## Things to do:
• 1. In the stove gap thread, what kind of range is in the condo?
• 2. Reproduce the stove gap thread word for word from "# Large gap" to "(Aug 25, 2013)".

## Given passage:
# Large gap beween stove and wall



## WhatRnsdownhill (Jan 13, 2016)

try pushing the stove back against the wall..is there anything blocking you from doing this?


----------



## ChuckF. (Aug 25, 2013)

Maybe this: http://www.walmart.com/ip/Kleen-Seam-Silicone-Multi-Color/37115713


----------



## mikegp (Jul 17, 2011)

In my house the hard gas line comes through the cabinet and prevents the oven from being pushed back. Is there something behind your unit that prevents pushing it?


----------



## mikegp (Jul 17, 2011)

ChuckF. said:


> Maybe this: http://www.walmart.com/ip/Kleen-Seam-Silicone-Multi-Color/37115713


That looks like it's for the side of the stove. Between the appliance and the counter.


----------



## dd57chevy (Jun 21, 2015)

NMB said:


> Just moved into a condo. It has a slide-in electric range. There is a 2-3" gap between the wall and range. I realize I should redo the counter-top so it wraps around the range, but that's not in the budget just yet. Is there a temporary solution? It's going to drive me crazy if anything spills back there while cooking. Plus it just looks funny.


Is the gap on the _back _or on the _side_ of the range ?

:vs_worry:


----------



## mikegp (Jul 17, 2011)

Hmm, now that I reread it, maybe the range is against a wall on one side and there's a gap. I thought he meant behind. If that's the case, get a small piece of counter top and build something skinny that it can sit on. Finish the front with something that looks like your cabinets.


----------

## Raw data:
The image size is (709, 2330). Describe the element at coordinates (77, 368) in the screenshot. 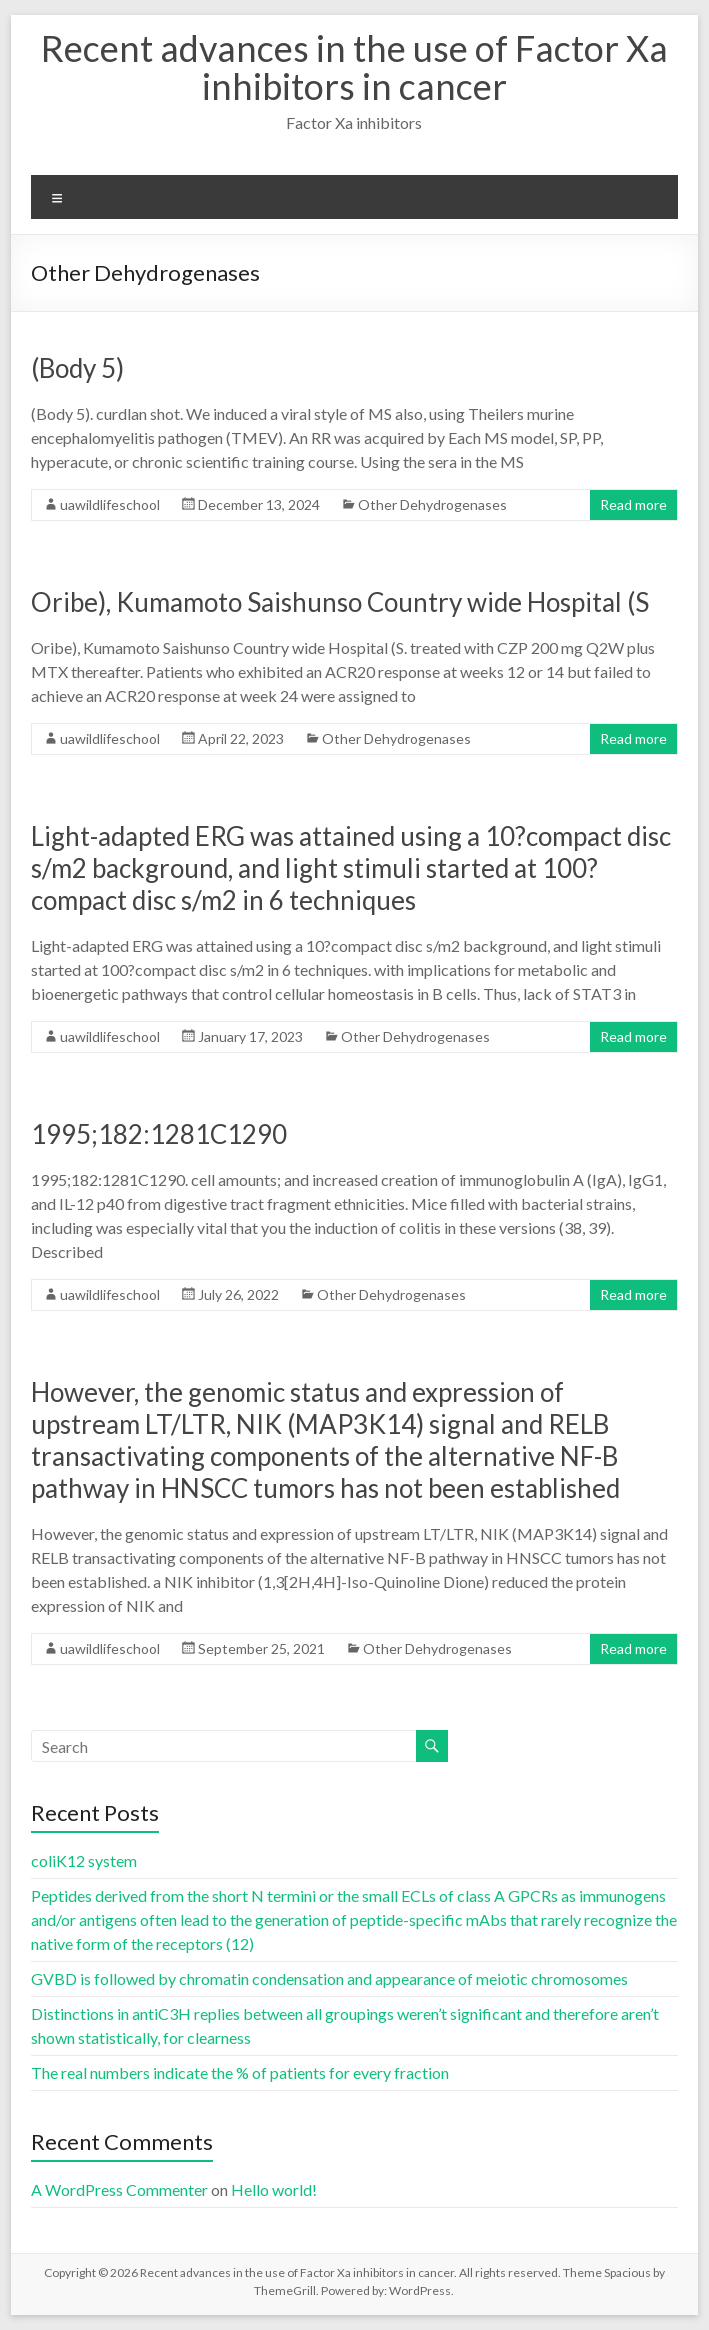

I see `(Body 5)` at that location.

## Answers below:
• 1. A slide-in electric range.

• 2.
# Large gap beween stove and wall



## WhatRnsdownhill (Jan 13, 2016)

try pushing the stove back against the wall..is there anything blocking you from doing this?


----------



## ChuckF. (Aug 25, 2013)